The 10MW Pollachi Biomass unit was commissioned in July 2011 and became fully operational in September 2011. Similarly the 10 MW Hanumangarh plant has been commissioned in October 2011 with sale to Tata Power Trading. The Hanumangarh plant is registered and eligible for REC.

In addition the company expects the Narsinghpur and PSR Green projects totalling 17.5 MW expected to be operational by end December 2011. The 20MW DY Patil Cogen plant and the 8MW Kishanganj are expected to be commissioned in Q4FY2012.

The current 155MW of wind capacity in TN is under group captive model and the new capacity of 155 MW will also be in group captive model.

Receivables from TNEB is about Rs 30 crore. The receivable is largely towards biomass plants as the wind power generated is largely supplied to group captive. Of the four biomass plant the company currently has in TN, two plants were already moved out of PPA on mutual consent basis and another is on its way out. But the fourth plant i.e. Pollachi Biomass plant being new one will be under PPA for another 3 months and beyond that it will be under PPA depending on the tariff rise effected in TN. As far as Rajasthan Biomass plants they continue to be under PPA as there is no early exit option.

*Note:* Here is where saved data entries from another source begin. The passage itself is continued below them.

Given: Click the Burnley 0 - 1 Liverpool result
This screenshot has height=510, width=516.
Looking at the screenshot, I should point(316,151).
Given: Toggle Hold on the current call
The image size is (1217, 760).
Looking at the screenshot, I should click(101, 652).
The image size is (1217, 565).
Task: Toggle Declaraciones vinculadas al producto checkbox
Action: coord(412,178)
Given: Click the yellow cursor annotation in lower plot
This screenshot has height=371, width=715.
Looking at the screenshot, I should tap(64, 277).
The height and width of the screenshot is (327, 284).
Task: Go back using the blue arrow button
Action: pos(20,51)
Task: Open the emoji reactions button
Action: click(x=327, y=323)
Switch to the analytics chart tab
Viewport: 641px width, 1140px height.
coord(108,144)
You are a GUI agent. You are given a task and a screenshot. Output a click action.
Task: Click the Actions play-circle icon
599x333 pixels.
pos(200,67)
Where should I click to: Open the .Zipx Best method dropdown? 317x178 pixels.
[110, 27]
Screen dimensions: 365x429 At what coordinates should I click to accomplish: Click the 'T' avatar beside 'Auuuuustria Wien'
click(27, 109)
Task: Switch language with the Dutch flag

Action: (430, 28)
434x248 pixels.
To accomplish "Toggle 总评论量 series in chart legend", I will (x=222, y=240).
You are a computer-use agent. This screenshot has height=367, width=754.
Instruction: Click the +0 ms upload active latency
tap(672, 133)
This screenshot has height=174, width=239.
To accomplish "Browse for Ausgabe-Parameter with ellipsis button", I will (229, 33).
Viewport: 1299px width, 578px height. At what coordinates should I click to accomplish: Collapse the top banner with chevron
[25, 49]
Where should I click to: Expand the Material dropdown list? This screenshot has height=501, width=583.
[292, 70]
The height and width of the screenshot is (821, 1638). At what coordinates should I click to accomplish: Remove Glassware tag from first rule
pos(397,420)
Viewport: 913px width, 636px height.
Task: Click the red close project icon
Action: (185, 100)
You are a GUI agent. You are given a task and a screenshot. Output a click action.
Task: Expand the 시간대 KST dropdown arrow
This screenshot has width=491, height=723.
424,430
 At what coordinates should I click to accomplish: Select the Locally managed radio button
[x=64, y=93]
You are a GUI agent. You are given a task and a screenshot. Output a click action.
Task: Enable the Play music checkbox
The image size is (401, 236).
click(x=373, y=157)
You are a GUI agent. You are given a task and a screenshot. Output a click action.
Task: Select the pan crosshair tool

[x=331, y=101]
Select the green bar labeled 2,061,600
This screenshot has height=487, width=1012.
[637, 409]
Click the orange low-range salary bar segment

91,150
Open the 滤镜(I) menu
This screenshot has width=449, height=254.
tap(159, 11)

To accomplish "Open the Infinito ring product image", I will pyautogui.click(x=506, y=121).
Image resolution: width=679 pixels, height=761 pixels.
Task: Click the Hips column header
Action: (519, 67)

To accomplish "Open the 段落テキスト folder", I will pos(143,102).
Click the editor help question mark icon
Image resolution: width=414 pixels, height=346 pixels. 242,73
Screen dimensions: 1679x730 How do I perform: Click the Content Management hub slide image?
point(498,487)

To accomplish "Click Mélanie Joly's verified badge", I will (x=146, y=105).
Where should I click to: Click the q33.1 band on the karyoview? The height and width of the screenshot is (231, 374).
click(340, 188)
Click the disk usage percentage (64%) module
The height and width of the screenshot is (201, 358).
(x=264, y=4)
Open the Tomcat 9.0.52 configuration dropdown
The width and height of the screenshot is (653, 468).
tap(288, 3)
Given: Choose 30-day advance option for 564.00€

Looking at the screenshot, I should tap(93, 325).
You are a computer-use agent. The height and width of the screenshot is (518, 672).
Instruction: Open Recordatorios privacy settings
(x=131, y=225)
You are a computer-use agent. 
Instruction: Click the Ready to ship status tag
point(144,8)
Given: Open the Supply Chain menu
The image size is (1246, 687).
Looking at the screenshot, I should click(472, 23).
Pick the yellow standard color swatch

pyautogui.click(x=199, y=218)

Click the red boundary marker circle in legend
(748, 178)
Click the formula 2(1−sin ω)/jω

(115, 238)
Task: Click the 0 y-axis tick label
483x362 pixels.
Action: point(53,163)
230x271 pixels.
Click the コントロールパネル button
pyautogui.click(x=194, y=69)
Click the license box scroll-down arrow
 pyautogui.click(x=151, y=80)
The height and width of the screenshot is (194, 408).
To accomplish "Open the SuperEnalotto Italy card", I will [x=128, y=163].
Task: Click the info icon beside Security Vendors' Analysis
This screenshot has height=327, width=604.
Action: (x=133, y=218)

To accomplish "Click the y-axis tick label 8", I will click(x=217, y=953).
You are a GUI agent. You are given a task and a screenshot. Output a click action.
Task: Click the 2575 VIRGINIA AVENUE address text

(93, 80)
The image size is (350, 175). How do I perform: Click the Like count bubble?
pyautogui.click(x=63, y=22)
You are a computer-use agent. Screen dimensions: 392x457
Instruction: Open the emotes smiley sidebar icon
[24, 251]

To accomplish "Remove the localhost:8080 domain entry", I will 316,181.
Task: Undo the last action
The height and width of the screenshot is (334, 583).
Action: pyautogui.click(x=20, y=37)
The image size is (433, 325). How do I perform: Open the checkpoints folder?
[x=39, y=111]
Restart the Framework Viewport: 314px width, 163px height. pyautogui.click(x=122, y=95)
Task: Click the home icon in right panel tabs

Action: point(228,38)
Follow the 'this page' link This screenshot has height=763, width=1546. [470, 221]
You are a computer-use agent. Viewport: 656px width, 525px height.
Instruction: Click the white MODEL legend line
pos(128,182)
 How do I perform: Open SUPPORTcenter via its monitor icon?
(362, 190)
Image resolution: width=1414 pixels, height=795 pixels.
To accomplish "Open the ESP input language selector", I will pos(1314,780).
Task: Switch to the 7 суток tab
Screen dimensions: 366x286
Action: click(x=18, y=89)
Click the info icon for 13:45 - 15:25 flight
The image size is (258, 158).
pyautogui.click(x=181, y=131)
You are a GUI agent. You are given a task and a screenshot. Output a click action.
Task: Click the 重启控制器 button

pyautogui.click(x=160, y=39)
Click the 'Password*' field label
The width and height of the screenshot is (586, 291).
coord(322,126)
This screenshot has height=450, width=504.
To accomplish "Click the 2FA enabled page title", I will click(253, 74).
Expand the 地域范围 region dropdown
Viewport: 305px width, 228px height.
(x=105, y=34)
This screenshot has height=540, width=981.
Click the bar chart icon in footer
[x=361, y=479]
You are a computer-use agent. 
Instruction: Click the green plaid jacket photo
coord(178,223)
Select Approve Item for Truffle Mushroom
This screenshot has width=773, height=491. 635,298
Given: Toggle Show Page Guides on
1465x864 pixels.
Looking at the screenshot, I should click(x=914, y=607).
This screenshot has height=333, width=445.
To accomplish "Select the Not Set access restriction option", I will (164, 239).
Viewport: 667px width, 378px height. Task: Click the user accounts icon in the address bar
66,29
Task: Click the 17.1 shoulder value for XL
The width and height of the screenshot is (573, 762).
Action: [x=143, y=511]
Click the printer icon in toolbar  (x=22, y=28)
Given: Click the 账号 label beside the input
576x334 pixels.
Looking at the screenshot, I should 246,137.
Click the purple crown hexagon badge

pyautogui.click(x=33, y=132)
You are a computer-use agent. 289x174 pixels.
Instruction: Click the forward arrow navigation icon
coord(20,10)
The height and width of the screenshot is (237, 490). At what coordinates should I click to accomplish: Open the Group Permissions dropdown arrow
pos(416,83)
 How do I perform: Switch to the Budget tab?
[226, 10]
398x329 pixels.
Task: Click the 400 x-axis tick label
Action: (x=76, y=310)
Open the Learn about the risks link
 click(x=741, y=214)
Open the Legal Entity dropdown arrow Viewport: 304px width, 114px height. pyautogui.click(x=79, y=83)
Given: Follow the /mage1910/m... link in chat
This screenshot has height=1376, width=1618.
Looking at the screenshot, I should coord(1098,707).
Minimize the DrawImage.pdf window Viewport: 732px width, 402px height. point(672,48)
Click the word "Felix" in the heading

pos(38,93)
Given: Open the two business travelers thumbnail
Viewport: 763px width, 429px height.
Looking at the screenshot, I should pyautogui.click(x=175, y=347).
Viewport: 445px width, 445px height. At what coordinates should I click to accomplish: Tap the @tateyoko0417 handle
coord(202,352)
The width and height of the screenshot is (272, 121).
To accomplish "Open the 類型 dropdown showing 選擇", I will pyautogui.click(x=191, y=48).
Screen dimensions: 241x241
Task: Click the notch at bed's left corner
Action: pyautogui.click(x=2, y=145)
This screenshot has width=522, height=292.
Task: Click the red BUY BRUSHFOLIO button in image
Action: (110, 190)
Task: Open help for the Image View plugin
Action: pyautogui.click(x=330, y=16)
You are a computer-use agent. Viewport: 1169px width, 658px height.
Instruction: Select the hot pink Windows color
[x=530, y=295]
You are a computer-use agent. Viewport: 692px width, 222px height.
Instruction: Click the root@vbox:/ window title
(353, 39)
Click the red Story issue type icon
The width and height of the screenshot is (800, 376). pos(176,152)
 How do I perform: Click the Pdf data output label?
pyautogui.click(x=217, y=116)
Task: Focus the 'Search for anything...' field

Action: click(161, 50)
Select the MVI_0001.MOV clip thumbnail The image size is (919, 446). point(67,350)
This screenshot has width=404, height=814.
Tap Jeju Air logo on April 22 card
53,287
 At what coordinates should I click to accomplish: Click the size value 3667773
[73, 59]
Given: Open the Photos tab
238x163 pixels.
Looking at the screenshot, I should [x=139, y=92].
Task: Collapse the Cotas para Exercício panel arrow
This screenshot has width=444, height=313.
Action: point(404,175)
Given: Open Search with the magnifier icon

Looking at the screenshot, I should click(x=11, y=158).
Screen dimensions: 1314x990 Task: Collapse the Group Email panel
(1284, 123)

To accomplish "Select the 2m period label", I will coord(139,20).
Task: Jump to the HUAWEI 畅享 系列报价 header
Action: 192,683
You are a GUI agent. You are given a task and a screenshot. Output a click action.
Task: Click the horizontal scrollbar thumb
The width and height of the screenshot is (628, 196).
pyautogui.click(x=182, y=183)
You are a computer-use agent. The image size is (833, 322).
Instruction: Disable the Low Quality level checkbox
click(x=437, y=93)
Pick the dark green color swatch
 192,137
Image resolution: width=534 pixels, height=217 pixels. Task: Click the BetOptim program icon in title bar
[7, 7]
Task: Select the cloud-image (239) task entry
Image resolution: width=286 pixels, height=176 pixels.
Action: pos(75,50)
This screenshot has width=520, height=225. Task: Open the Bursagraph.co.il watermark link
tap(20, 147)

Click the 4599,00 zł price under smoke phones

Q3FY12 realisation for wind will be even better with additional revenue from REC and increase in tariff for group captive customers in case of power tariff revision in TN as the group captive tariff also capture a part of incremental power tariff by SEB.

Under the current agreement with group captive consumers, if there is tariff revision by TNEB, about 50% of the incremental rise in tariff will be escalated to tariff on which the company supplies power to the Group captive consumers. Now with TNEB petitioned TNERC for a tariff hike of about Rs 1.50/unit and if there was a tariff revision, the group captive tariff in TN will increase.

Evacuation issue in Southern TN: Since TNEB does not have money to invest in infrastructure they have mooted PPP model and it will take another two years for the infrastructure to come up. In the mean time PGCIL line is coming from Kerala side which will help to some extent.

Intra state open access given by TN for Biomass plants has been withdrawn from July 2011. They never allowed export of power outside TN.

TNEB petitioned for a power tariff rise of Rs 1.50/unit with TNERC that will help them with additional revenue of about 9000 crore a year. Moreover though the payments delayed by TNEB, they have not defaulted so there wont be an issue in collection of receivables.

By March 2012 the debt will be about Rs 1300 crore.

The company is looking at ECB for funding the capacity expansion programme.

Capital Work in Progress as end of September is about Rs 850 crore.

All new WTGs are expected to clock a PLF of about 29-34%.

The company is taking steps to broad base fuel and supplier base and fresh initiatives are taken for energy plantation which would yield positive results in coming quarters. In addition usage of municipal solid waste and other alternatives, improvement in specific fuel consumption due to more usage of processed fuel/better operational efficiencies along with procurement of fuel at more reasonable price with improved WC cycle on the back of moving out of PPA is expected to reduce the cost of biomass plant leading to margin improvement going forward.